__WHAT YOU ARE ASKED TO DO__: Line by line, copy the entries exactly, excluding the pictures.

Records from a data source:
%%
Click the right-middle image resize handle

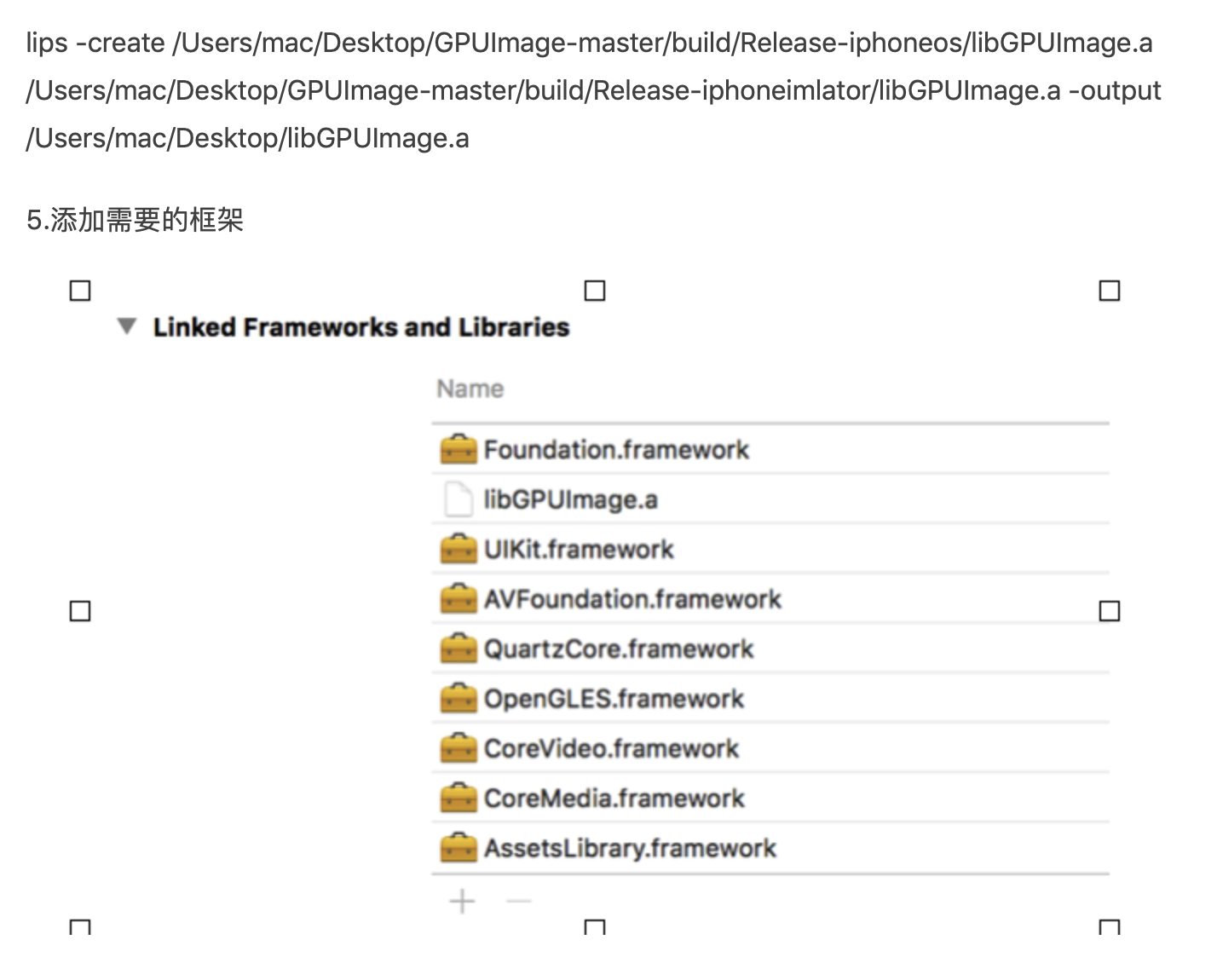[1109, 611]
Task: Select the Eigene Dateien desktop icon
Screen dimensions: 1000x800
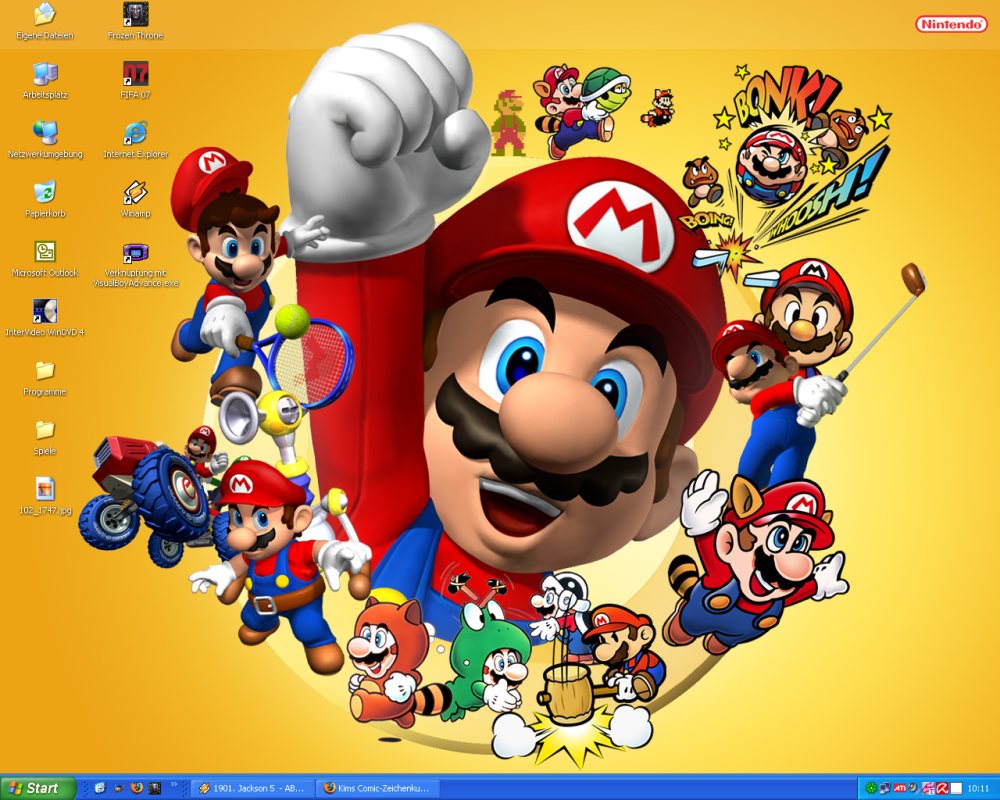Action: tap(45, 15)
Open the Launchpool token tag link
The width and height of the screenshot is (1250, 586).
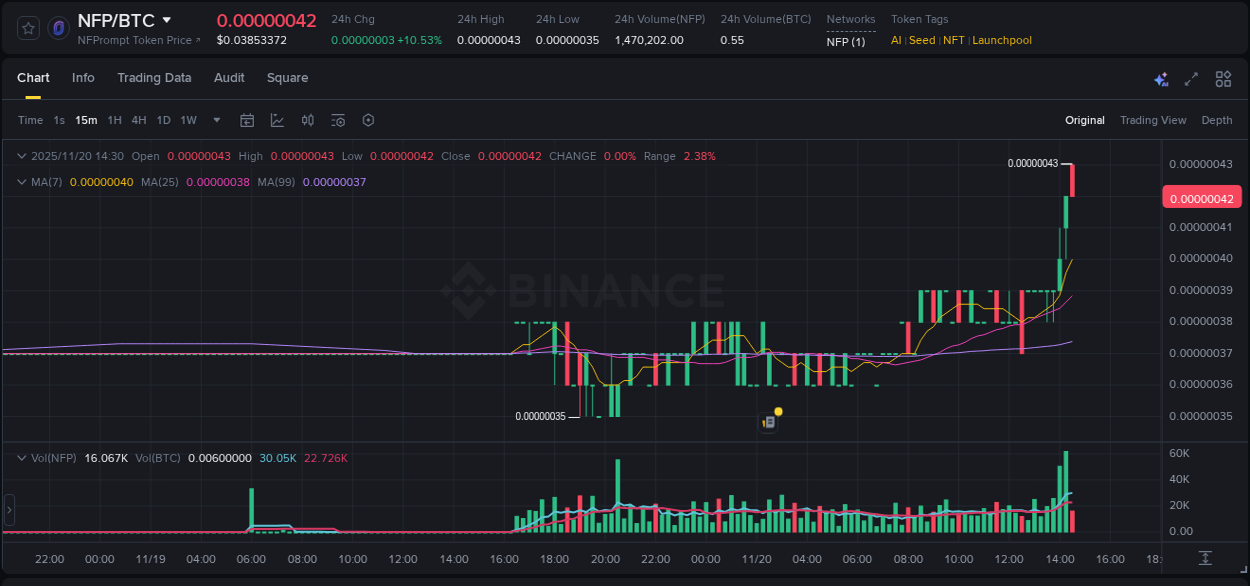click(1001, 40)
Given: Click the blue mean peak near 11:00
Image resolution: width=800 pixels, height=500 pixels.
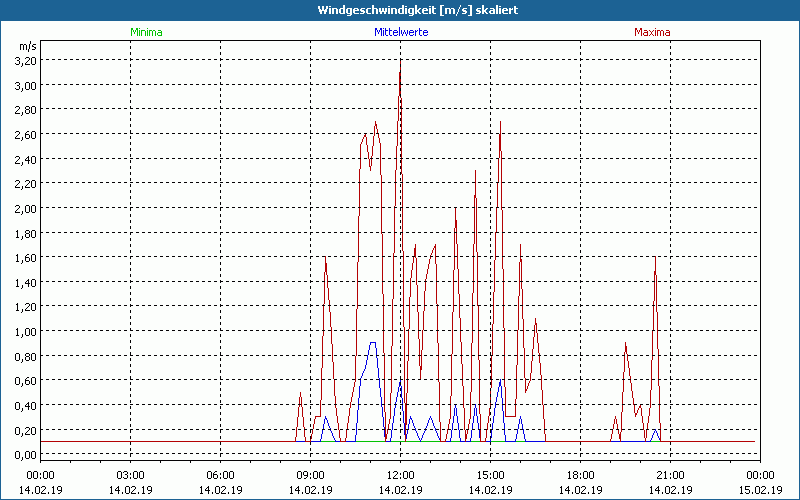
%%
__TASK ANSWER__:
Click the right-middle image resize handle

[1109, 611]
Task: Select the Eigene Dateien desktop icon
Screen dimensions: 1000x800
Action: tap(45, 15)
Open the Launchpool token tag link
The width and height of the screenshot is (1250, 586).
click(1001, 40)
Given: Click the blue mean peak near 11:00
Image resolution: width=800 pixels, height=500 pixels.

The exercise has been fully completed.